Change "GUI agent" to "interface agent" throughout the records below, leaving everything else the same.

[Data taken from a collection]
★ ★ ★ ★ ★ ★ ★

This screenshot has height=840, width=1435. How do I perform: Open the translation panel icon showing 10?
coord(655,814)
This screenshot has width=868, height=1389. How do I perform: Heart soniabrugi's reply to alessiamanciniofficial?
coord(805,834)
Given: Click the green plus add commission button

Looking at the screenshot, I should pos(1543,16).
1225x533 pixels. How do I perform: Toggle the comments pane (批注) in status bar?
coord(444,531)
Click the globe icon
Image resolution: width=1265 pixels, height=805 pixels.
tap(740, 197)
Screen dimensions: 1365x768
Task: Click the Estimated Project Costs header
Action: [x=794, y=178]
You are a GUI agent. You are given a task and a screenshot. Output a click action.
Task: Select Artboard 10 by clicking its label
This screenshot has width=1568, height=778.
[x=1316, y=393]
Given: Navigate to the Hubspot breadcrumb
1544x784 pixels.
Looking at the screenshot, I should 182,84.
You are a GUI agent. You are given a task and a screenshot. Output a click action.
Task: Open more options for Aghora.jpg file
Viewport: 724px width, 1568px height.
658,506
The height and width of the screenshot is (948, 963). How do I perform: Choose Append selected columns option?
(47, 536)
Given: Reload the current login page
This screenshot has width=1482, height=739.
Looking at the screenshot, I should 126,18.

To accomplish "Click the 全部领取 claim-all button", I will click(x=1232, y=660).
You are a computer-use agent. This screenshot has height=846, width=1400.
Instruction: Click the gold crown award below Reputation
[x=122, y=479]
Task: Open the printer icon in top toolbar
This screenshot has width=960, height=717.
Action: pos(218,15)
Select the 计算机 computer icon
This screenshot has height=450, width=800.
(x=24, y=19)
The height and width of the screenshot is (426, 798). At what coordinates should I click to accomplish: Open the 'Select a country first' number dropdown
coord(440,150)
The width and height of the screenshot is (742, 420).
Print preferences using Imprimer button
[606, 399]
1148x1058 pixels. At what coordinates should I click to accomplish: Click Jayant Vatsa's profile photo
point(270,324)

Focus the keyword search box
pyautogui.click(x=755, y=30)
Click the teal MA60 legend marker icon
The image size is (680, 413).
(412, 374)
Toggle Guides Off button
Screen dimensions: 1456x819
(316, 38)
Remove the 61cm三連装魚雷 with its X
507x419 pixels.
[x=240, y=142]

★ ★ ★ ★ ★ ★ ★

Completed exercise →
This screenshot has height=840, width=1435. How do I perform: Open the translation panel icon showing 10?
coord(655,814)
This screenshot has width=868, height=1389. How do I perform: Heart soniabrugi's reply to alessiamanciniofficial?
coord(805,834)
Given: Click the green plus add commission button

Looking at the screenshot, I should pos(1543,16).
1225x533 pixels. How do I perform: Toggle the comments pane (批注) in status bar?
coord(444,531)
Click the globe icon
Image resolution: width=1265 pixels, height=805 pixels.
tap(740, 197)
Screen dimensions: 1365x768
Task: Click the Estimated Project Costs header
Action: [x=794, y=178]
You are a interface agent. You are given a task and a screenshot. Output a click action.
Task: Select Artboard 10 by clicking its label
This screenshot has width=1568, height=778.
[x=1316, y=393]
Given: Navigate to the Hubspot breadcrumb
1544x784 pixels.
Looking at the screenshot, I should 182,84.
You are a interface agent. You are given a task and a screenshot. Output a click action.
Task: Open more options for Aghora.jpg file
Viewport: 724px width, 1568px height.
658,506
The height and width of the screenshot is (948, 963). How do I perform: Choose Append selected columns option?
(47, 536)
Given: Reload the current login page
This screenshot has width=1482, height=739.
Looking at the screenshot, I should 126,18.

To accomplish "Click the 全部领取 claim-all button", I will click(x=1232, y=660).
You are a computer-use agent. This screenshot has height=846, width=1400.
Instruction: Click the gold crown award below Reputation
[x=122, y=479]
Task: Open the printer icon in top toolbar
This screenshot has width=960, height=717.
Action: pos(218,15)
Select the 计算机 computer icon
This screenshot has height=450, width=800.
(x=24, y=19)
The height and width of the screenshot is (426, 798). At what coordinates should I click to accomplish: Open the 'Select a country first' number dropdown
coord(440,150)
The width and height of the screenshot is (742, 420).
Print preferences using Imprimer button
[606, 399]
1148x1058 pixels. At what coordinates should I click to accomplish: Click Jayant Vatsa's profile photo
point(270,324)

Focus the keyword search box
pyautogui.click(x=755, y=30)
Click the teal MA60 legend marker icon
The image size is (680, 413).
(412, 374)
Toggle Guides Off button
Screen dimensions: 1456x819
(316, 38)
Remove the 61cm三連装魚雷 with its X
507x419 pixels.
[x=240, y=142]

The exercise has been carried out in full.